October 26, 2011 (BRONX, NY) Nir Barzilai, M.D., director of the Institute for Aging Research at Albert Einstein College of Medicine of Yeshiva University, will help lead a newly formed centenarian consortium for the Archon Genomics X PRIZE presented by Medco. The $10 million dollar incentivized prize competition, which was announced today, challenges teams of scientists and entrepreneurs to sequence the complete genomes of 100 healthy centenarians in 30 days. Intended to help usher in an era of personalized medicine and learn from the genetic advantages of the exceptionally long-lived, the competition tasks teams with delivering medical quality genome sequencing results for $1,000 per centenarian.

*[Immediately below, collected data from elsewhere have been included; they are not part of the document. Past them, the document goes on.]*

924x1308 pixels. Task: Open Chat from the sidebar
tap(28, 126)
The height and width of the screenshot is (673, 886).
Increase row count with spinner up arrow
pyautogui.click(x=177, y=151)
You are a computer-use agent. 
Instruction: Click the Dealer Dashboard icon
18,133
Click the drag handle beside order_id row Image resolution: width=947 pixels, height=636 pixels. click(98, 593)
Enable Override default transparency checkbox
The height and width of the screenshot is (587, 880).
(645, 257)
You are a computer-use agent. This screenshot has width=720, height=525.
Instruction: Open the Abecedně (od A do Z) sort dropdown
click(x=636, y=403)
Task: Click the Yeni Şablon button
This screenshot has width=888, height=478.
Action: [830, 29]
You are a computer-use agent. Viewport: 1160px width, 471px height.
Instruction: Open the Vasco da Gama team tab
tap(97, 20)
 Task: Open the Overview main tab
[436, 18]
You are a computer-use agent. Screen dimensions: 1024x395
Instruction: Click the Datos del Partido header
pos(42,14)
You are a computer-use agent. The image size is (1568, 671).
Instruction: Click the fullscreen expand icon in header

As one of the leaders of the centenarian consortium, Dr. Barzilai will help identify and collect the 100 centenarian genomes to be sequenced. Known as the Medco 100 Over 100, the genomes will be donated by 100 vital and independent individuals who are aged 100 or older and have participated in a centenarian study, like Dr. Barzilai's Longevity Genes Project. One of Dr. Barzilai's participants, 105-year old Irving Kahn who founded a successful New York City-based value investment firm and still works daily participated in today's X PRIZE announcement event.
Dr. Barzilai, who has been studying the healthy elderly since 1998, implicated several "longevity genes" in humans. His research on more than 500 centenarians of Ashkenazi Jewish descent established, among other findings, that the gene variant that leads to high HDL, or "good cholesterol," is linked to healthy aging and extreme longevity.
"Understanding the genetic makeup that protects these healthy centenarians from Alzheimer's disease, diabetes, cancer and other diseases associated with aging is necessary if we all want to live disease-free into an advanced old age," said Dr. Barzilai, the Ingeborg and Ira Leon Rennert Chair of Aging Research and director of the NIH-funded Nathan Shock Center of Excellence in the Basic Biology of Aging at Einstein. "By sequencing the genomes of these healthy centenarians and making the results available to scientists this contest will be a powerful tool in helping us decode the genetic underpinnings of healthy aging and develop drugs that can mimic the protections these individuals have."
"The assistance of Dr. Barzilai and the other centenarian consortium members have been critical for creating this contest," said Grant Campany, senior director of the AGXP. "Without them we would not have the genomic material for this invaluable research that may bring us one step closer to realizing the promise of personalized medicine."
The 30-day Archon Genomics X PRIZE competition begins on Thursday, January 3, 2013; winners will be announced that spring.